# Quick trig problem

• Feb 14th 2010, 07:09 AM
elven06
Quick trig problem
Truth is, I haven't simplified trig problems in a while. I was wondering if you guys could help me out.

Here's the problem:

Write the trigonometric expression in terms of sine and cosine, and then simplify.

tan(x)/(sec(x)-cos(x))

• Feb 14th 2010, 07:16 AM
skeeter
Quote:

Originally Posted by elven06
Truth is, I haven't simplified trig problems in a while. I was wondering if you guys could help me out.

Here's the problem:

Write the trigonometric expression in terms of sine and cosine, and then simplify.

tan(x)/(sec(x)-cos(x))

note that $\tan{x} = \frac{\sin{x}}{\cos{x}}$

and $\sec{x} = \frac{1}{\cos{x}}$

• Feb 14th 2010, 07:26 AM
elven06
I tried, but I came out with:

sin(x)-(2/1+cos(x))

I'm not sure where I'm going wrong. Thanks for the quick reply.
• Feb 14th 2010, 07:38 AM
e^(i*pi)
Quote:

Originally Posted by elven06
I tried, but I came out with:

sin(x)-(2/1+cos(x))

I'm not sure where I'm going wrong. Thanks for the quick reply.

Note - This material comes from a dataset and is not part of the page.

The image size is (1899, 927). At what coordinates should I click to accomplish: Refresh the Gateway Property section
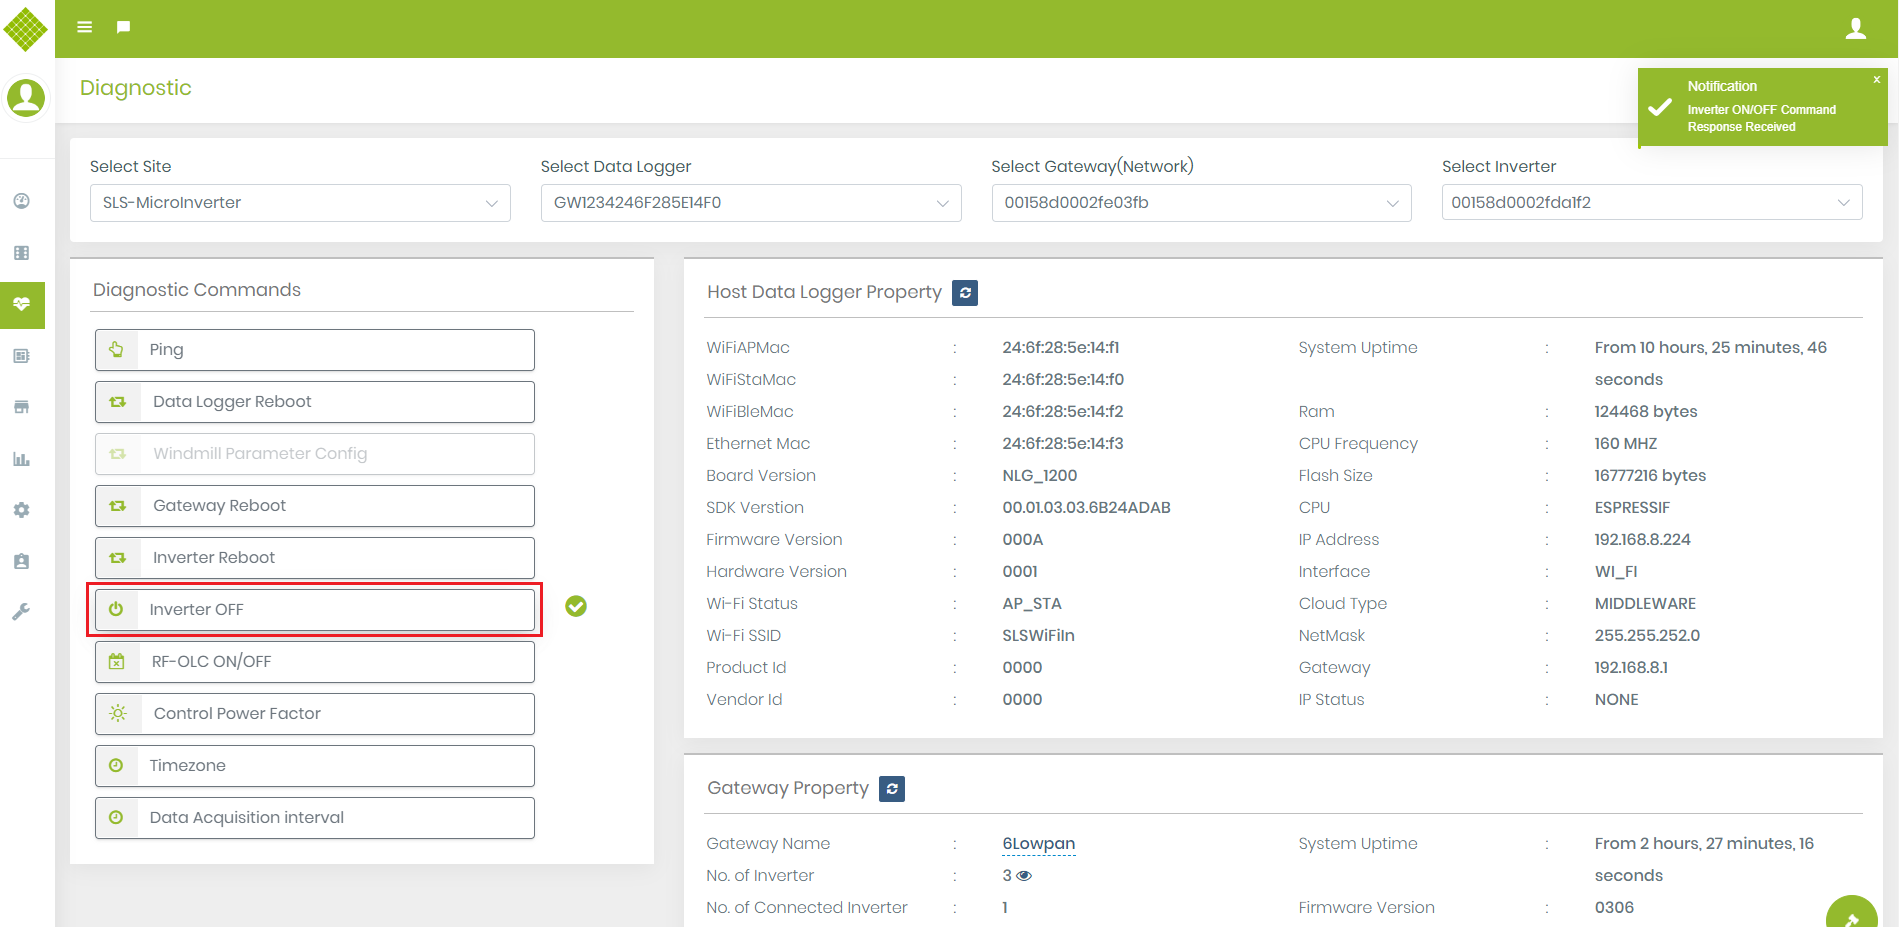[x=891, y=789]
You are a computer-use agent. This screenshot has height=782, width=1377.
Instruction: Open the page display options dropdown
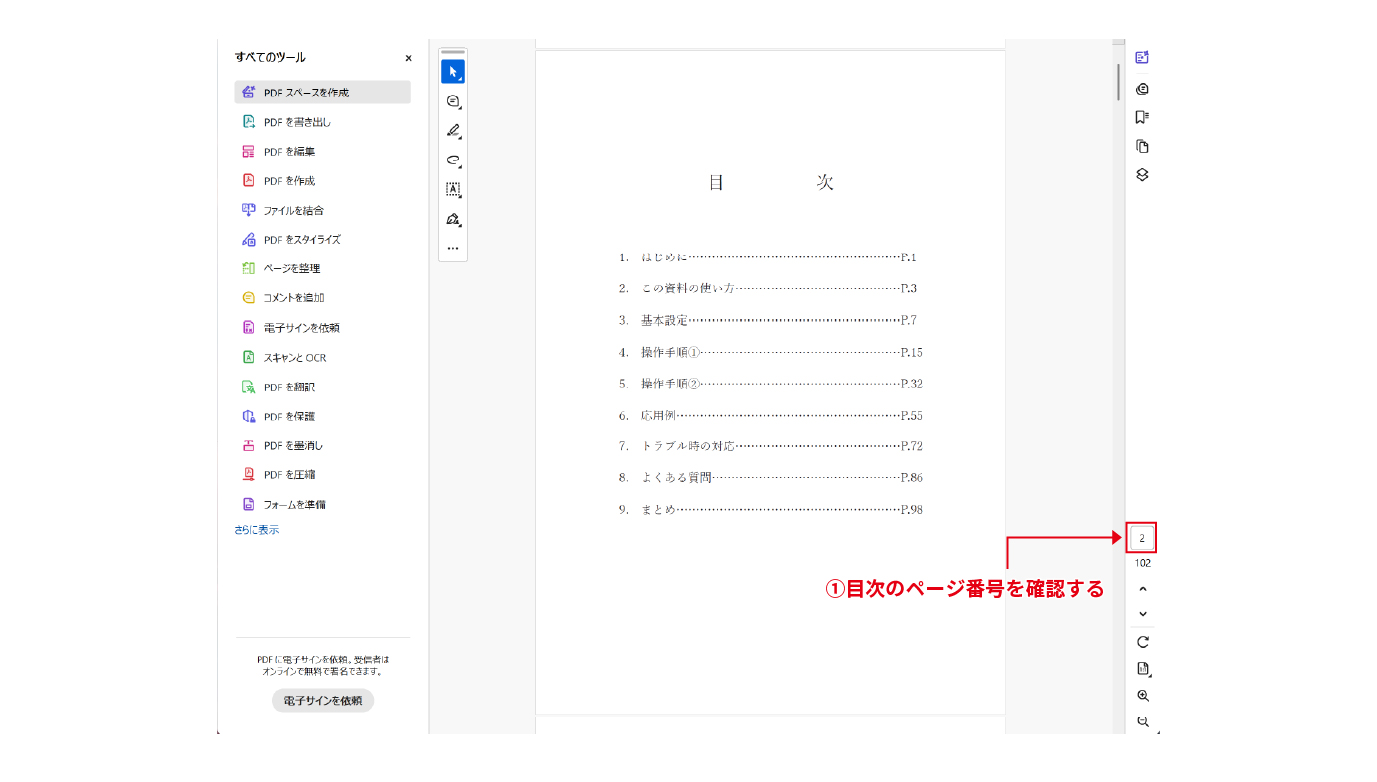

$\frac{\sin(x)}{\cos(x)} \times \frac{1}{\frac{1}{\cos(x)}-\cos(x)}$

$\sec(x)-\cos(x) = \frac{1-\cos^2(x)}{\cos(x)}$

$\therefore \: \: \frac{1}{\sec(x)-\cos(x)} = \frac{\cos(x)}{\sin^2(x)}$

$\frac{\sin(x)}{cos(x)} \times \frac{\cos(x)}{\sin^2(x)} = \frac{1}{\sin(x)} = \csc(x)$
• Feb 14th 2010, 08:41 AM
Soroban
Hello, elven06!

A slightly different approach . . .

Quote:

Write the trigonometric expression in terms of sine and cosine, and then simplify.

. . $\frac{\tan x}{\sec x-\cos x}$

We have: . $\frac{\dfrac{\sin x}{\cos x}}{\dfrac{1}{\cos x} - \cos x}$

Multiply by $\frac{\cos x}{\cos x}\!:\quad \frac{\cos x\left(\dfrac{\sin x}{\cos x}\right) }{\cos x\left(\dfrac{1}{\cos x} - \cos x\right)} \;=\;\frac{\sin x}{1-\cos^2\!x} \;=\;\frac{\sin x}{\sin^2\!x} \;=\;\frac{1}{\sin x} \;=\;\csc x$

• Feb 14th 2010, 10:02 AM
elven06
Thanks guys, that was it. I had put 1/sinx, but it wanted csc...